§ **What is needed**
What is needed is a word-for-word transcript of the listing, free of pictures.

··· Data for processing

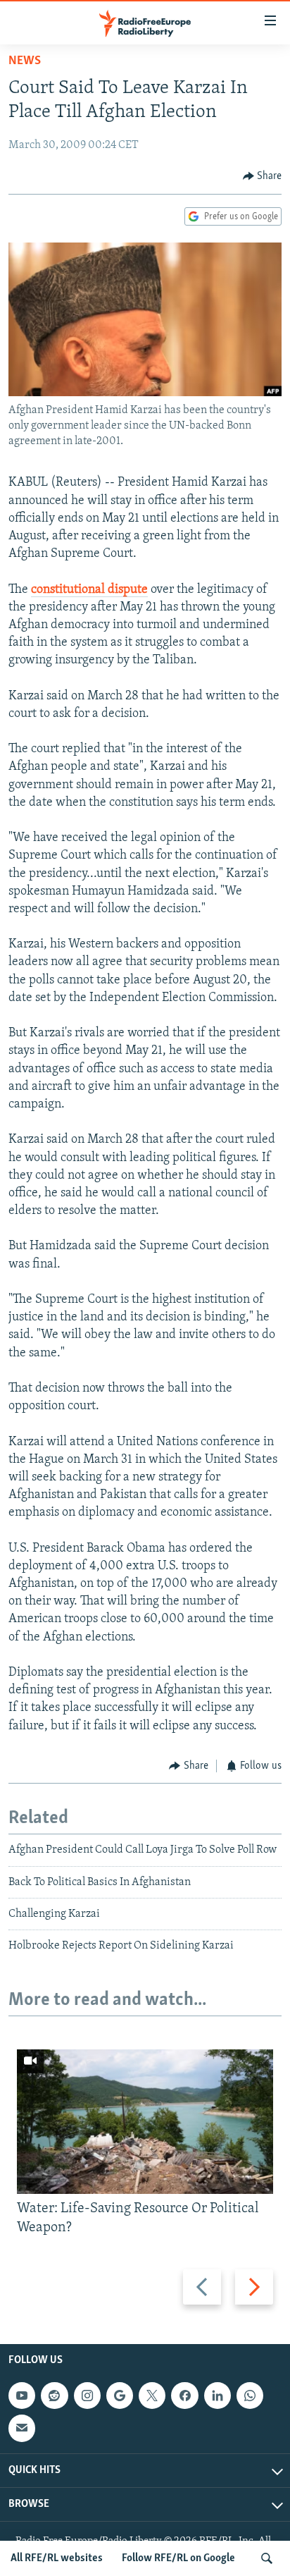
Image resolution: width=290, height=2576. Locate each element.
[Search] (267, 2558)
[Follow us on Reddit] (54, 2395)
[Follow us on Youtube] (21, 2395)
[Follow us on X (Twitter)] (152, 2395)
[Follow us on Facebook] (184, 2395)
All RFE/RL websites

······

§ **Finished task**
Image resolution: width=290, height=2576. Locate each element.
[Search] (267, 2558)
[Follow us on Reddit] (54, 2395)
[Follow us on Youtube] (21, 2395)
[Follow us on X (Twitter)] (152, 2395)
[Follow us on Facebook] (184, 2395)
All RFE/RL websites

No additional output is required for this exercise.